*EXERCISE INSTRUCTIONS:*
Beginning at the line containing "Click the Power button in the Start menu", give again every line through the end of the data, unchanged and with both ends included. Drop any pictures.

(Items listed in a dataset)
○ ○ ○ ○
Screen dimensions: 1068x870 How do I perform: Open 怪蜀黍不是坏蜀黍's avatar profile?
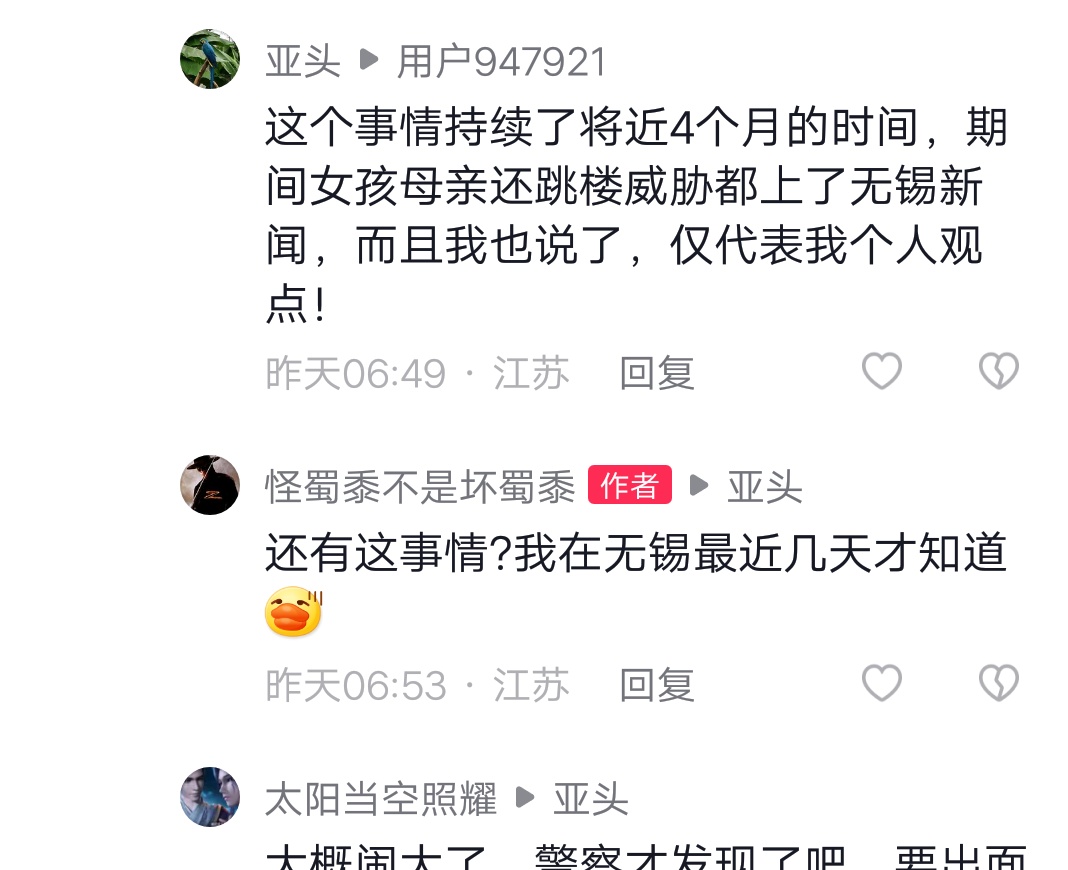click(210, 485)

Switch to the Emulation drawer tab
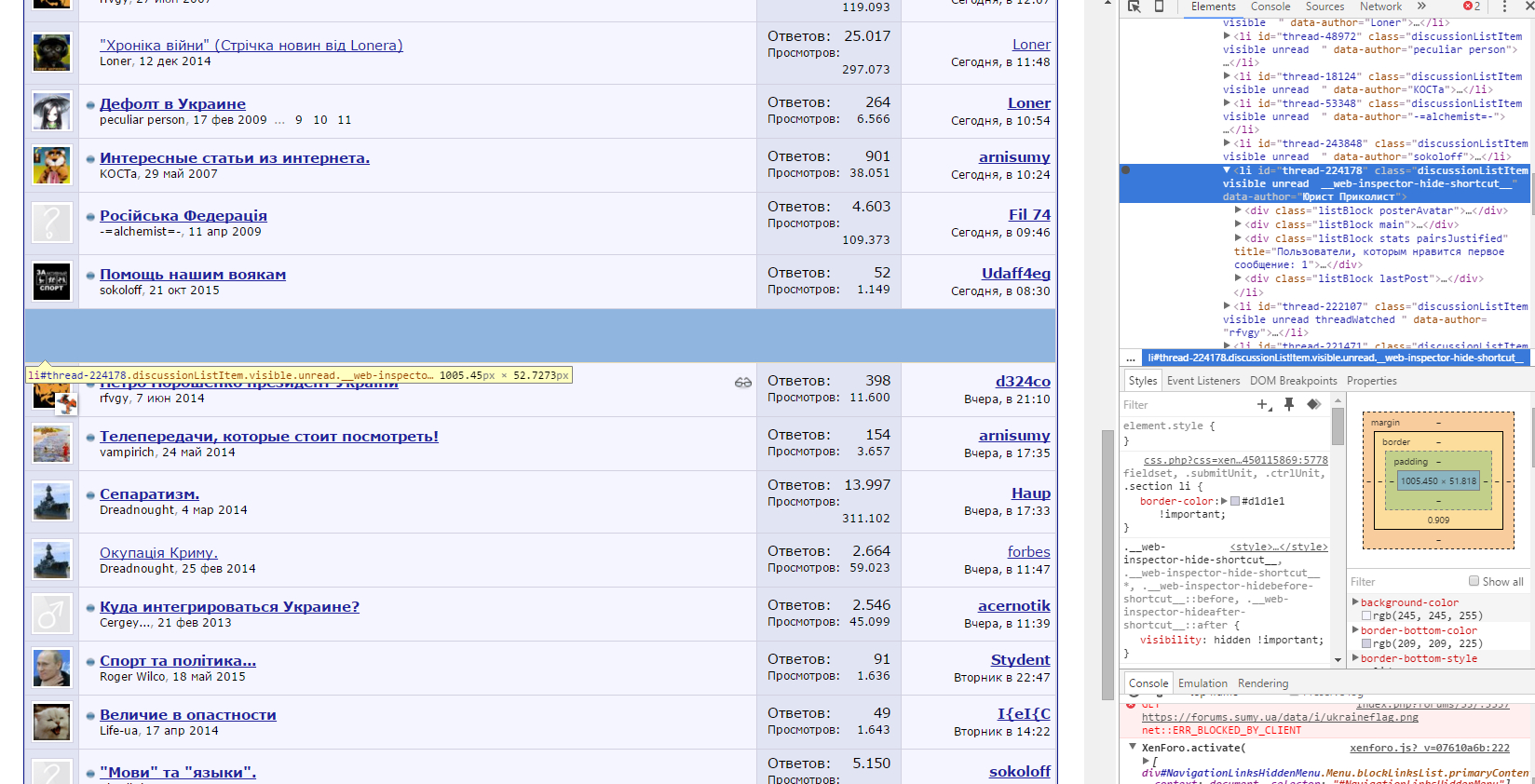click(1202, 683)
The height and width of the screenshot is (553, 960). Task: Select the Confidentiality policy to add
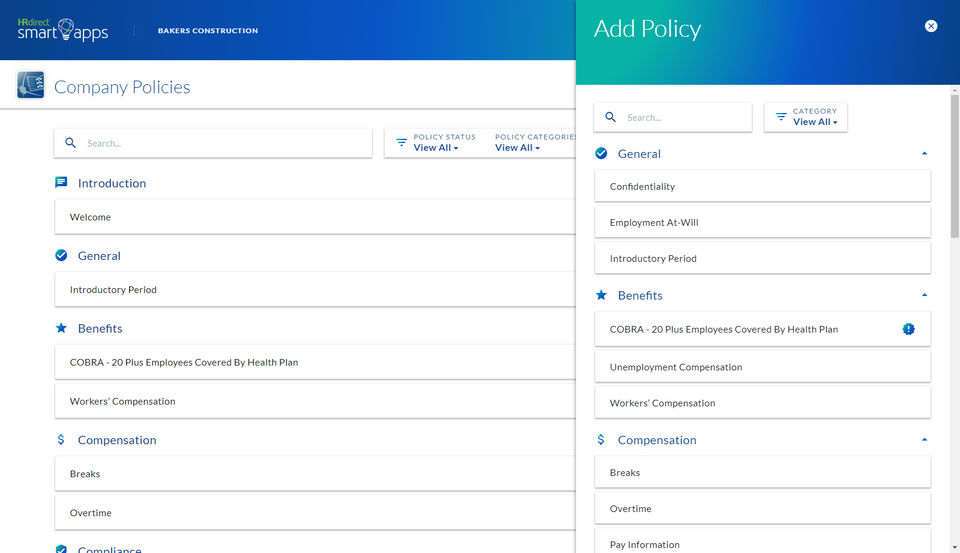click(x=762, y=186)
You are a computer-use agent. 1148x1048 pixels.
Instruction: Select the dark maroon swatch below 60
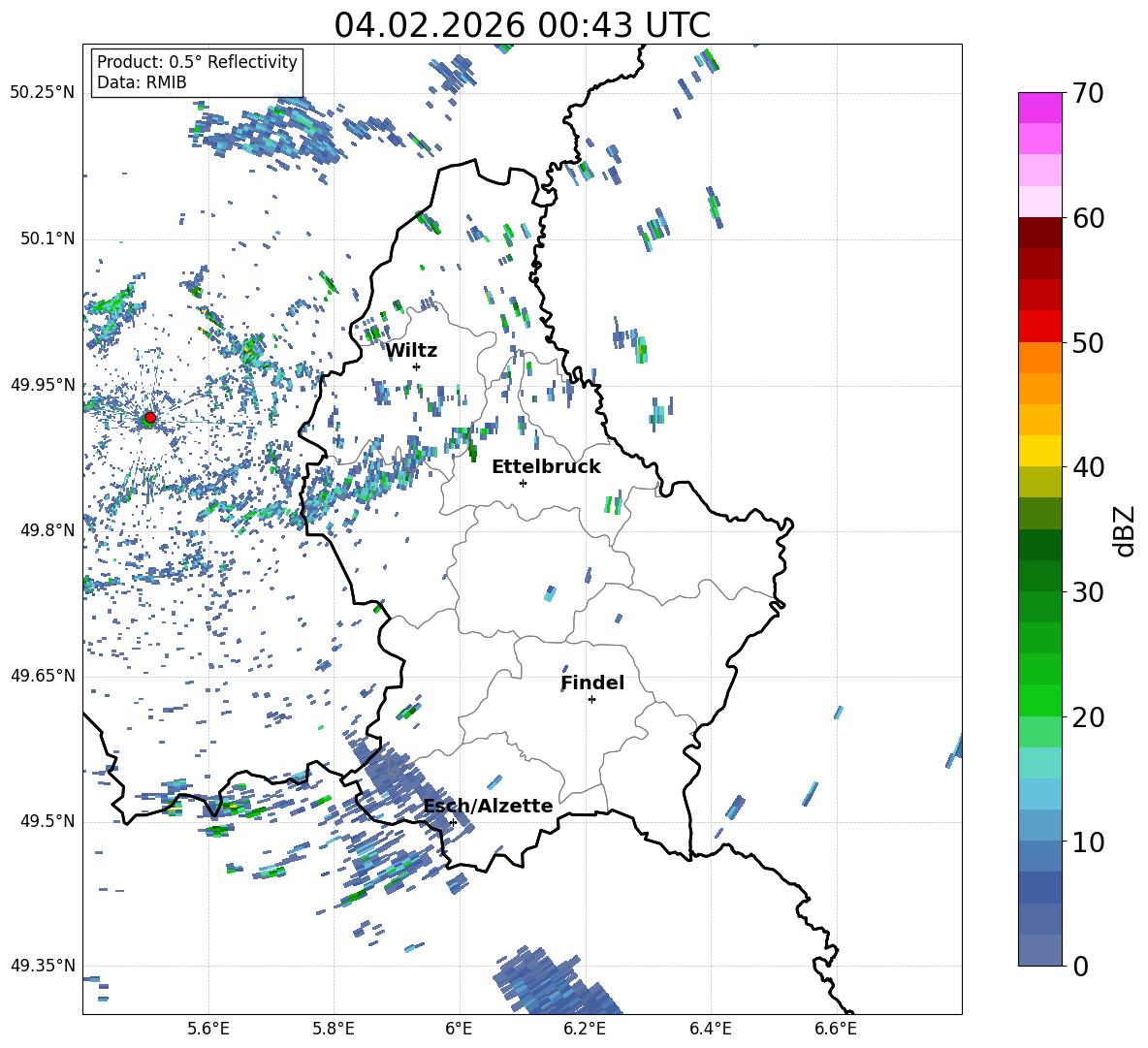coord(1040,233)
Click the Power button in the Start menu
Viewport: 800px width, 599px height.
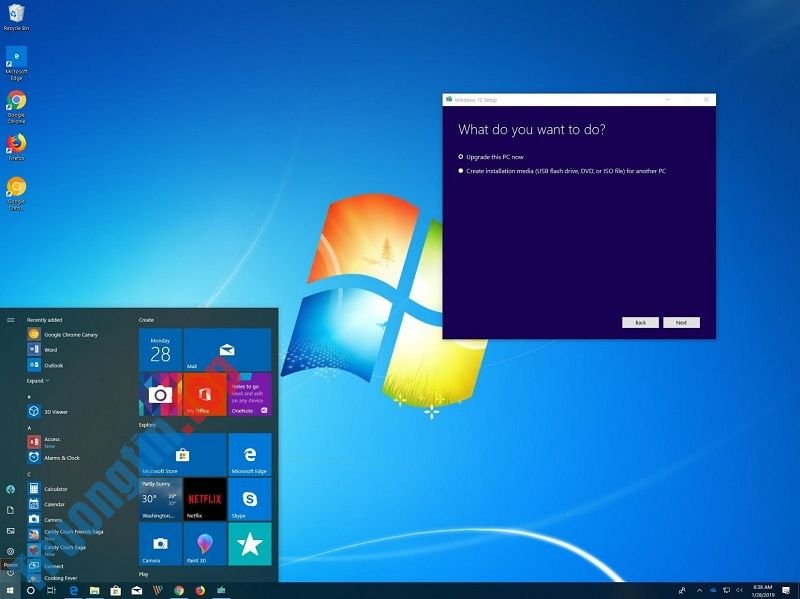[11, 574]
○ ○ ○ ○
*RESULT FOR THIS EXERCISE:*
Click the Power button in the Start menu
Viewport: 800px width, 599px height.
[11, 574]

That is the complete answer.